Merhaba, 11 aylık evliyim. Eşimle 4 yıldır birlikteyiz. Evlenip yurtdışına geldim.
Eşimle geçinemiyoruz, bu evlendikten sonra değil sadece nişanlılık döneminde de, sevgililik döneminde de vardı. Birbirimizi çok sevdiğimizden dolayı ayrılamadık. Eşimi hala çok seviyorum ama bu işin sonu ne olacak bilmiyorum. Tamamen zıt karakterliyiz.
Eşim istediği özveriyi, saygıyı görmediğinde bana çok soğuk davranıyor. Bu da beni mahvediyor.
Ben tembel bir insanım. Sorumluluklarım çok yüksek değil. Ancak her gün yemek yaparım. Bulaşık vs. yıkarım. Evimiz çok dağınık ve pis olmamakla beraber her zaman masanın üzerinde ve bilgisayarın yanında bir iki bardak, tabak vs. olur. İkimiz de dağınığız. üzerimizden çıkanı kaldırmayız, ama eşim evin her zaman toplu düzenli olmasını, herşeyin yerli yerinde olmasını istiyor. Evlenmeden önce çok sorumsuz ve dağınık bi insan olduğumu söyledim hatta bunu ayrılmak için sebep yaptım ama beni değiştirebileceğini düşündü.

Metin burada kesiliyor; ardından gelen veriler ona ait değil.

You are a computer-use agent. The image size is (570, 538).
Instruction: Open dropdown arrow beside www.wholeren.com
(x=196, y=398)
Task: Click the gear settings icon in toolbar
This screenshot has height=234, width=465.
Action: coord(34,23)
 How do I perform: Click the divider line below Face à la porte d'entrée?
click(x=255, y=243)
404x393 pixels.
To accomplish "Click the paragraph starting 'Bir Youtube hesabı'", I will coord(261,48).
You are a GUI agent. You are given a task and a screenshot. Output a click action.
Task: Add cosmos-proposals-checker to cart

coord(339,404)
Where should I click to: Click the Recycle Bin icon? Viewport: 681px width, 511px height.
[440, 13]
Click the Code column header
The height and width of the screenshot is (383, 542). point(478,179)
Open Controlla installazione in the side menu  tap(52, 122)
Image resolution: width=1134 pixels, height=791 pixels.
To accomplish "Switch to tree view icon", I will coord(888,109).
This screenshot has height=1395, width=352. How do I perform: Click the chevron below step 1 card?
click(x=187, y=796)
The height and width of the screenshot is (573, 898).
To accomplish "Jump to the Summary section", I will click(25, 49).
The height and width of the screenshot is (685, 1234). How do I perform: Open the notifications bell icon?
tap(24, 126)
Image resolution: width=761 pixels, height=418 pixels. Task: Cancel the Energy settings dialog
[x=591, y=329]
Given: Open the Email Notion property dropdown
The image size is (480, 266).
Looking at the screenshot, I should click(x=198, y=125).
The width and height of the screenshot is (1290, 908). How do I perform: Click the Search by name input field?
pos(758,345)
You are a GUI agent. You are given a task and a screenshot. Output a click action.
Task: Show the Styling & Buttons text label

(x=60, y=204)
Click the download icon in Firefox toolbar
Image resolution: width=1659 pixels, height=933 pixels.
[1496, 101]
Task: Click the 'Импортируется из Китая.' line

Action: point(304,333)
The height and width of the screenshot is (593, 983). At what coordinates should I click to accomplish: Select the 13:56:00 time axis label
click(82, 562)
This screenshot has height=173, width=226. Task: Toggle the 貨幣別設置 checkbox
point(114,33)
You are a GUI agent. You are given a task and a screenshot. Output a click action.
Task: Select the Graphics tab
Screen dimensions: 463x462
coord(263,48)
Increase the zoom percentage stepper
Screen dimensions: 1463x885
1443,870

Ayrıca eşim hiç bir konuda muhalefet olmama dayanamıyor. Onun övdüğü bir şeyi övmemi, sövdüğüne sövmemi istiyor. Hep benden bir saygı ve yumuşakbaşlılık bekliyor. Bir şey anlattığında asla bölüp soru sormamı istemiyor. Anlattığı yarım saatte olsa aklımda soruları tutup anlatması bitince sormam gerekiyor.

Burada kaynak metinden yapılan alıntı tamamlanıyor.